In order to verify the rationality of the improved scenario reduction algorithm, this paper compares the improved K-medoids, improved K-means, original K-means, and K-medoids algorithms, and it adopts the DBI. As can be seen from the results in Table 3, the improved K-medoids algorithm decreases the DBI in wind, solar, and load curtailment by 11.2%, 25.5%, and 15.1%, respectively, compared with the original K-medoids. Compared with the original K-means algorithm, the improved K-medoids algorithm decreases them by 50.4.6%, 19.1%, and 47.6%, respectively. Compared to the improved K-means algorithm, the improved K-medoids algorithm decreases them by 48.4%, 3.9%, and 45.5%, respectively. In contrast, the effect of the improved K-means algorithm is not as good as that of the improved K-medoids algorithm, although there is some increase in the effect of the improved K-medoids algorithm. In summary, the improved K-medoids algorithm performs better. The proposed method achieves the lowest DBI for PV scenarios (1.190), which is 25.5% lower than that of traditional K-medoids.
The selection of six clusters was determined through two-stage validation: 1) Davies–Bouldin index (DBI) optimization: as shown in Table 3, six clusters achieved the lowest DBI value (1.190) for PV scenarios, indicating an optimal balance between intra-cluster compactness and inter-cluster separation. 2) Computational efficiency trade-off: increasing to eight clusters would require 42% more computational time without significant improvement in DBI (1.172), and reducing to four clusters increases the DBI by 18.6% (1.411). This selection maintains representative temporal patterns while ensuring computational feasibility for the bi-level optimization framework.

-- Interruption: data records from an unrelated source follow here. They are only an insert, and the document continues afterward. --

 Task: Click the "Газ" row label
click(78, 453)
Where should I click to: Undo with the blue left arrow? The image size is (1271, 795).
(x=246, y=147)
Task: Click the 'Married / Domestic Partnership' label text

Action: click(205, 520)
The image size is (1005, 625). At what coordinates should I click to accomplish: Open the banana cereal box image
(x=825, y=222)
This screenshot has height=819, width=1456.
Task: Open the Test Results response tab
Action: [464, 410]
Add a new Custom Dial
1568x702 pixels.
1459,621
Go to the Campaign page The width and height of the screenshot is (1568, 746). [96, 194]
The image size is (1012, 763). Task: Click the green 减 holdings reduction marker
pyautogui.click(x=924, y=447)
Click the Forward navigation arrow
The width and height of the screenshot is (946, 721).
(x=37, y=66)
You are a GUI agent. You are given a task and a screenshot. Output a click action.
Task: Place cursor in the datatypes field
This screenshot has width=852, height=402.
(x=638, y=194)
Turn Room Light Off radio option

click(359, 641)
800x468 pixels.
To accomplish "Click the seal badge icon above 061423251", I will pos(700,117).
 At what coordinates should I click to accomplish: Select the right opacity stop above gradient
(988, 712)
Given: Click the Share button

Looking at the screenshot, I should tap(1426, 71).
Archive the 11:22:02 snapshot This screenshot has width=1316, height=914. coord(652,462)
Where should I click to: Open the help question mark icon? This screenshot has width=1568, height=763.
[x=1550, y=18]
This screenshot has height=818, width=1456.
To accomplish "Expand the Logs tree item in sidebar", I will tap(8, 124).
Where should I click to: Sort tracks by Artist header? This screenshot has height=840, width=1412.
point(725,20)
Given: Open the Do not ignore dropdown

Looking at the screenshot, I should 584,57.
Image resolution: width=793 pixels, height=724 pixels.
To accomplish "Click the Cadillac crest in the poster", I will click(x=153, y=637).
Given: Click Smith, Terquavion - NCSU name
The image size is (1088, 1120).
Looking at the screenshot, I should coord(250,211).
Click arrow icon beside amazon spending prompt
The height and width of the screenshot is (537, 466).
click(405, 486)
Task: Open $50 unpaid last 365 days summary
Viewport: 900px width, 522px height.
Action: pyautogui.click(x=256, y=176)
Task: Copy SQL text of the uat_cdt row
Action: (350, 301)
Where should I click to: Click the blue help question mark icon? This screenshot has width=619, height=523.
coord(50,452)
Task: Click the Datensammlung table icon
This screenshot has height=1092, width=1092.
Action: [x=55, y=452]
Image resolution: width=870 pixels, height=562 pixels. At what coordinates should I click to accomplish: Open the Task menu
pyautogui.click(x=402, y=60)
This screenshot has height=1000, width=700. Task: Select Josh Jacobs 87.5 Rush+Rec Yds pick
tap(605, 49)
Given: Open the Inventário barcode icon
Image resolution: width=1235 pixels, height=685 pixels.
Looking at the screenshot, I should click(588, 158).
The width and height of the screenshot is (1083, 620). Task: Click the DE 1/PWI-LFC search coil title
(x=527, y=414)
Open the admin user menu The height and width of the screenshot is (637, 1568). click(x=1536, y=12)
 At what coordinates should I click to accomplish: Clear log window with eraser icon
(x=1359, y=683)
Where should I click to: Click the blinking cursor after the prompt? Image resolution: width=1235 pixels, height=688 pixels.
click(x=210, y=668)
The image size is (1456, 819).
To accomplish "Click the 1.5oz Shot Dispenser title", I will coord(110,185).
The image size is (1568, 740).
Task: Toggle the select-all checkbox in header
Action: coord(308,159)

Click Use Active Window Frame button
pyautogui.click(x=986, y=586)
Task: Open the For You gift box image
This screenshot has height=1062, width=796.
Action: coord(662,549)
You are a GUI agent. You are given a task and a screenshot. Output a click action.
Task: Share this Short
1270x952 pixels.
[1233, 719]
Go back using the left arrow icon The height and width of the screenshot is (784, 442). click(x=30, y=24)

To assess the impact of cluster numbers, we conducted supplementary analysis by varying the number of clusters from 4 to 8: 1) investment costs: it varied within ±2.1% of the baseline (316,521 CNY). 2) Voltage deviation: it was maintained within 0.0199 ± 0.0015 p.u. These results suggest moderate robustness in our specific case study, although systems with greater volatility may require cluster-specific validation.
6.2.2 Analysis of planning results
Based on the full scenarios of wind, solar, and load time series, the following investment planning strategies are developed:
Scenario 1: planning for PV and energy storage for the full PV scenario.
Scenario 2: for the whole scenario of wind power, planning for wind turbines and energy storage.
Scenario 3: covering the whole scenario of wind + PV, planning for wind turbines, PV, and energy storage.
Scenario 4: considering only typical scenario 2, planning for wind turbines, PV, and energy storage.
The results of comparison of the four strategies are shown in Table 4.
As can be seen from Table 4, compared with investment strategies 1 and 2, strategy 3 integrates wind, PV, and energy storage, which increases the investment cost but reduces the voltage deviation and enhances the reliability of the power supply. Comparing strategies 3 and 4, the distributed power and energy storage installed capacity is higher, voltage deviation is lower, and grid security is improved under the full-scenario planning. The total cost reduction of 1.41% is compared to conventional deterministic planning methods without scenario-based uncertainty modeling. The voltage deviation improvement of 7.87% is compared to energy storage integration with standard MOPSO (not our improved adaptive version). Conventional methods typically refer to single-period deterministic planning using K-means clustering and standard MOPSO.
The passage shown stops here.